JAKARTA – Psikiater FKUI-RSCM, dr. Kristiana Siste, mengingatkan maraknya penggunaan kecerdasan artifisial (AI) oleh anak muda untuk menilai kondisi kesehatan mental dapat menimbulkan kesalahan diagnosis. Ia menegaskan AI tidak selalu mampu membaca gejala psikologis secara tepat sehingga berisiko menyesatkan.
Peringatan itu disampaikan dalam Dialog Multistakeholder Towards a Smart Governance di Gedung Kemenko PMK, Rabu (26/11). Menurut dr. Siste, banyak remaja dan dewasa muda kini mengandalkan chatbot untuk mencari tahu kepribadian hingga memeriksa dugaan depresi. “Gen Z dan gen Alpha sering menanyakan ke AI, ‘Aku introvert atau extrovert? Aku depresi nggak sih?’” ujarnya.

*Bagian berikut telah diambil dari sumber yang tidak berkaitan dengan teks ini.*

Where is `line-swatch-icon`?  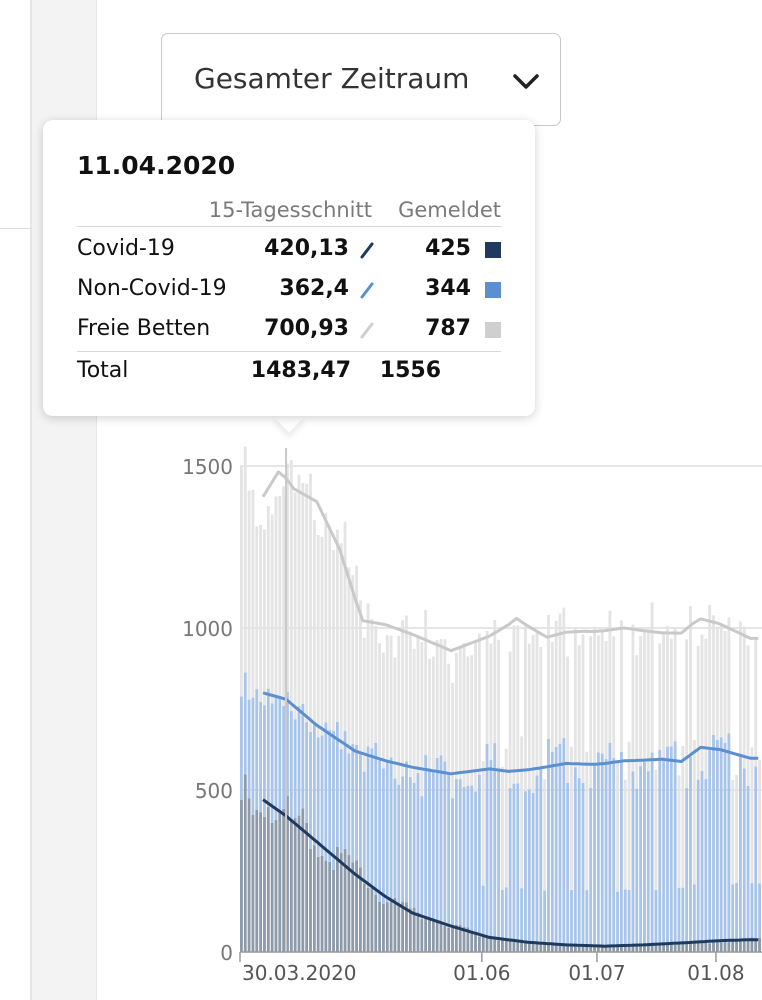
line-swatch-icon is located at coordinates (367, 330).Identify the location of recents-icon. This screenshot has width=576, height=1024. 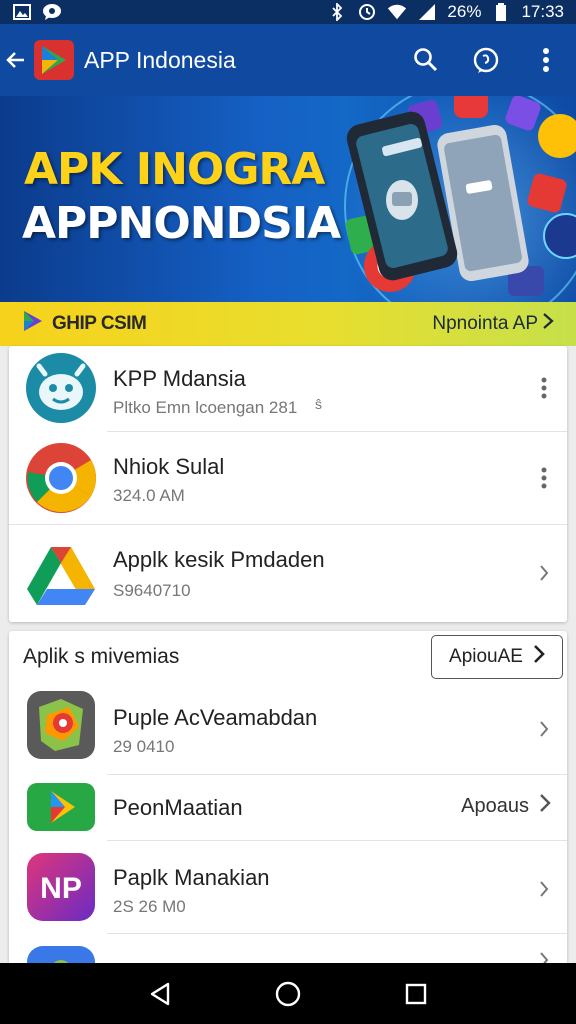
(416, 994).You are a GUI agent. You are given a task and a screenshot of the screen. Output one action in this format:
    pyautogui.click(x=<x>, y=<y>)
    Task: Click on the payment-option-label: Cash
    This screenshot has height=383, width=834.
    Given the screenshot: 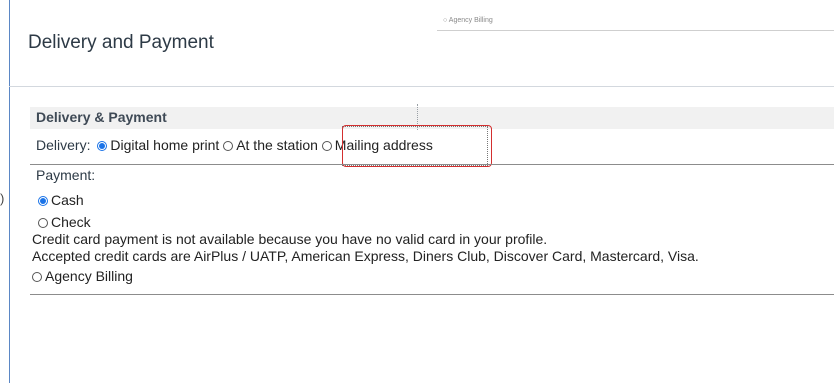 What is the action you would take?
    pyautogui.click(x=68, y=200)
    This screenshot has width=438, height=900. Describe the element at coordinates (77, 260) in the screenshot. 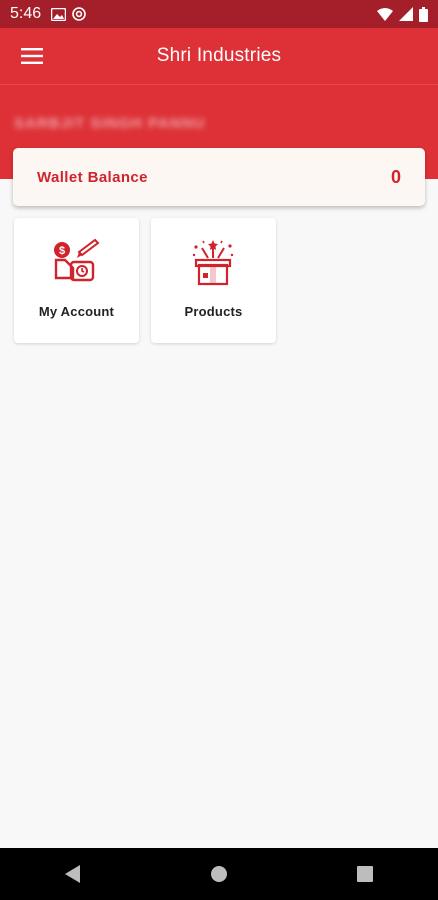

I see `account-money-icon: $` at that location.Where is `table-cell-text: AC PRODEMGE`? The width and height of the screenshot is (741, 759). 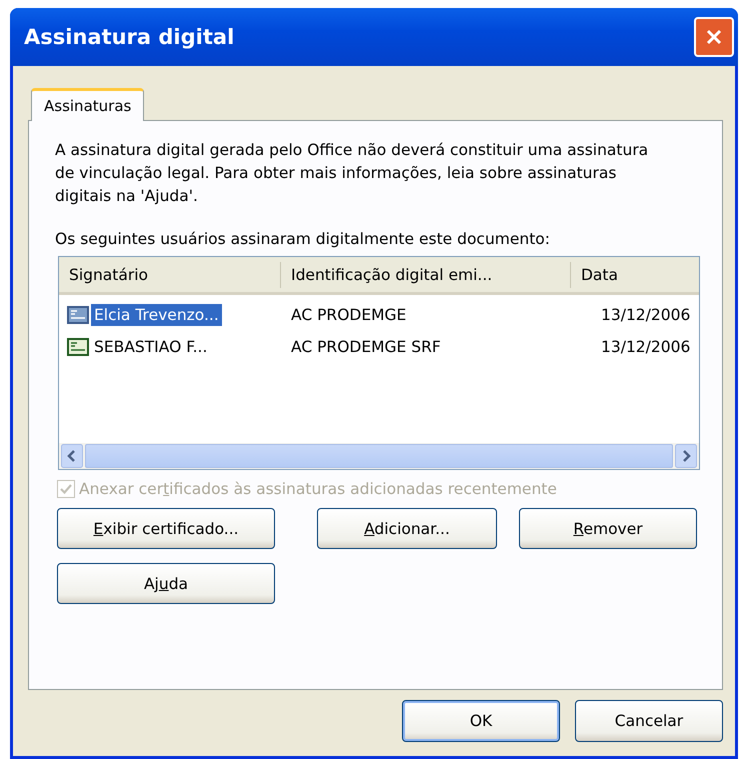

Ia mengungkapkan sejumlah pasien bahkan menggunakan AI sebagai tempat bercerita ketika merasa kesepian. Minimnya komunikasi dalam keluarga membuat sebagian anak muda lebih nyaman berbagi perasaan kepada chatbot daripada orang terdekat.
Dr. Siste mengakui AI dapat dimanfaatkan sebagai alat screening awal, termasuk untuk mendeteksi kecanduan internet, game, dan judi online. Namun ia menekankan bahwa hasil AI kerap keliru atau berlebihan sehingga tidak dapat dijadikan dasar diagnosis maupun keputusan pengobatan.
Ia menyoroti fenomena pengguna yang mengunggah hasil “diagnosis” AI ke media sosial, lalu melakukan self-treatment tanpa konsultasi tenaga profesional. Praktik ini dinilai berbahaya dan berpotensi memperburuk kondisi kesehatan mental.
Selain menyesatkan, ketergantungan terhadap AI dikhawatirkan membuat anak muda semakin menarik diri dari lingkungan sosial karena merasa lebih didengarkan oleh chatbot.
Dr. Siste menegaskan AI harus digunakan dengan bijak sebagai pendukung, bukan pengganti psikolog atau psikiater. Ia juga mendorong orang tua terlibat aktif dalam mendampingi penggunaan teknologi di rumah. “AI bagus jika digunakan bersama-sama oleh keluarga. Orang tua harus mengerti dulu lalu mengajak anaknya berinteraksi bersama,” tutupnya.